> I really like Rust, but in my mind it's still relegated to the periphery of tasks that must be super fast (like C/C++, to your point) and/or low-level. Rust has made impressive strides at reducing the toil involved in compile-time memory management, but there is still a big productivity gap between the borrow checker and GC.
Even if it weren't for the performance I would use Rust over Go due to the lack of generics alone, as well as the associated general philosophy of Go that boilerplate is good and one should repeat oneself as much as possible.

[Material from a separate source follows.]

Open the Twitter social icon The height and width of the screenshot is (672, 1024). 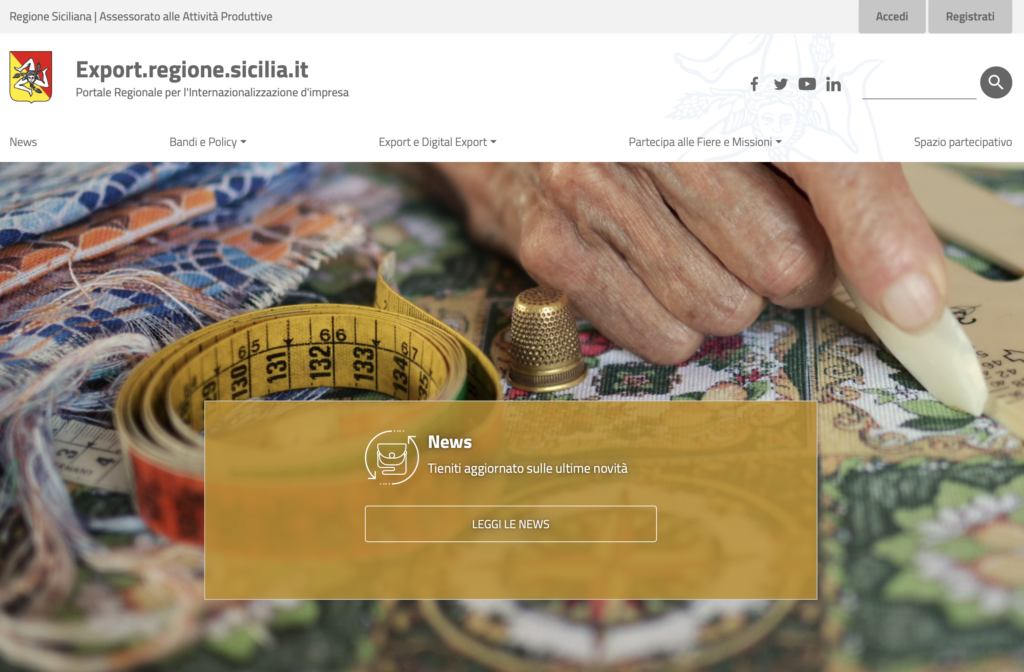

I really, really like type systems, but I’ve built enough software to know that the returns for most applications diminish after a Go-like type system is in place, and there are many other factors that are more important than type systems (and Rust gets a lot of these right too!) such as performance, productivity, tooling breadth and quality (especially build tooling and package management), ecosystem, deployment/distribution story, learning curve, readability, etc. Ultimately I’m of the opinion that as cool as type systems are, for most software they need to exist in service of productivity which means you need a basic type system that helps you but gets out of your way. Type systems can’t catch many classes of bugs that are increasingly prevalent in a world where our services are getting increasingly smaller (or rather, where more infrastructure and networking are being put in between the logical components of our application) and we’re often able to detect bug fixes before they impact a significant number of users (progressive deployments, automated rollbacks, continuous deployment, etc) but the discourse around type systems hasn’t caught up yet.
It has to do with that one sometimes has to write 80 lines of code in Go to to the same as 3 lines of Rust code due to having to repeat oneself all the time.